🤖 AI Summary
This work addresses the inherent ambiguity in monocular 2D-to-3D human pose lifting, where depth uncertainty and joint occlusion often yield multiple plausible 3D poses from a single 2D input. To tackle this challenge, the authors propose SnapPose3D, the first approach to leverage diffusion models for this task. During inference, SnapPose3D conditions the generative process on visual context and 2D pose, employing Gaussian sampling to produce diverse 3D pose hypotheses and aggregating them to achieve high accuracy. In training, it adopts a deterministic conditional denoising autoencoder framework. Notably, the method resolves pose ambiguity without relying on temporal information, achieving state-of-the-art performance on major benchmarks while maintaining computational efficiency and high precision.
📝 Abstract
Depth ambiguity and joint uncertainty are the two main obstacles in obtaining accurate human pose predictions by 2D-to-3D lifting methods proposed in the literature. In particular, these issues are caused by 2D joint locations that can be mapped to multiple 3D positions, inducing multiple possible final poses.
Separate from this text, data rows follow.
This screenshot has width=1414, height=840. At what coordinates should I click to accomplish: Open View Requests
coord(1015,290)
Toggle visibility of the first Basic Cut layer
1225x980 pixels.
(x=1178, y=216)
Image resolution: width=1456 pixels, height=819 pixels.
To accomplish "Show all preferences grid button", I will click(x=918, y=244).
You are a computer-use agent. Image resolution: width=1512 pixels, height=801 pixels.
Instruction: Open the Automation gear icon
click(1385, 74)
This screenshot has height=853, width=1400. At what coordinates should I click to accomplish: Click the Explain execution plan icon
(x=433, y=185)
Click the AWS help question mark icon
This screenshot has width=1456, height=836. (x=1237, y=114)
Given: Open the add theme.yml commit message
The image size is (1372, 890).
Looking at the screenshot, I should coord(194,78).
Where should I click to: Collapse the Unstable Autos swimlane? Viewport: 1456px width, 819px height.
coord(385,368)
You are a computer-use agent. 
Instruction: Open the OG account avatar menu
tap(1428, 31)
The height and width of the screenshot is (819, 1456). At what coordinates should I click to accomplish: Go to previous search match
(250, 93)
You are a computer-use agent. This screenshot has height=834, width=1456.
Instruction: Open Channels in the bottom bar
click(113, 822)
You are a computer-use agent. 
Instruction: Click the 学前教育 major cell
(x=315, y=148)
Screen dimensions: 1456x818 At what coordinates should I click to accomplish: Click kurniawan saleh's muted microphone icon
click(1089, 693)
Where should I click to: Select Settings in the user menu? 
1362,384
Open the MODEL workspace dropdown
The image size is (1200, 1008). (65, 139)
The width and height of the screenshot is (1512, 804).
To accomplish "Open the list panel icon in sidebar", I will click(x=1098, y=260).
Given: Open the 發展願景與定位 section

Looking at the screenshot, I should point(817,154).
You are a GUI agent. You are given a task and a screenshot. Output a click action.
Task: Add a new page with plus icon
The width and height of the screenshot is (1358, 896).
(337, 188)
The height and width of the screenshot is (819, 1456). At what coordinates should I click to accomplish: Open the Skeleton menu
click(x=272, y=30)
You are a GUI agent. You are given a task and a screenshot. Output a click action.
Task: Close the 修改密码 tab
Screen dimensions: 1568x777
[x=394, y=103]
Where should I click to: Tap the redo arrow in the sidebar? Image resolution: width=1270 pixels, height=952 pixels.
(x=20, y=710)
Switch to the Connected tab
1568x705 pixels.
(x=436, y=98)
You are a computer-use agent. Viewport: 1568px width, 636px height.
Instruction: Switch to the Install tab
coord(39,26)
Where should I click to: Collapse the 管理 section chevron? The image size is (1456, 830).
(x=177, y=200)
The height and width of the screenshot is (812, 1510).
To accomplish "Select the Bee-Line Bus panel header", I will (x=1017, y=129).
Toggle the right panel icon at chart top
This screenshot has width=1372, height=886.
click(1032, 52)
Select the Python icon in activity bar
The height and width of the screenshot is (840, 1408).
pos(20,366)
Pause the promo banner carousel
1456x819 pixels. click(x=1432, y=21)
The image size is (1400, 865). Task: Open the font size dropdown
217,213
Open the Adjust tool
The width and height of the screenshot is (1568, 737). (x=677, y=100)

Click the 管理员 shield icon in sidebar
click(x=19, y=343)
Following these considerations, we propose leveraging diffusion-based models generation capability to predict multiple hypotheses and aggregate them in a final accurate pose. Therefore, we introduce SnapPose3D, a pose-lifting framework trained deterministically to denoise 3D poses conditioned on both visual context and 2D pose features. SnapPose3D adopts a probabilistic approach during inference, generating multiple hypotheses through random sampling from a unit Gaussian distribution. Unlike most previous methods that address pose ambiguity by processing temporal sequences, SnapPose3D uses single frames as input, avoiding tracking and limiting computational cost, data acquisition complexity, and the need for online, real-time applications. We extensively evaluate SnapPose3D on well-known benchmarks for the 3D human pose estimation task showing its ability to generate and aggregate accurate hypotheses that lead to state-of-the-art results.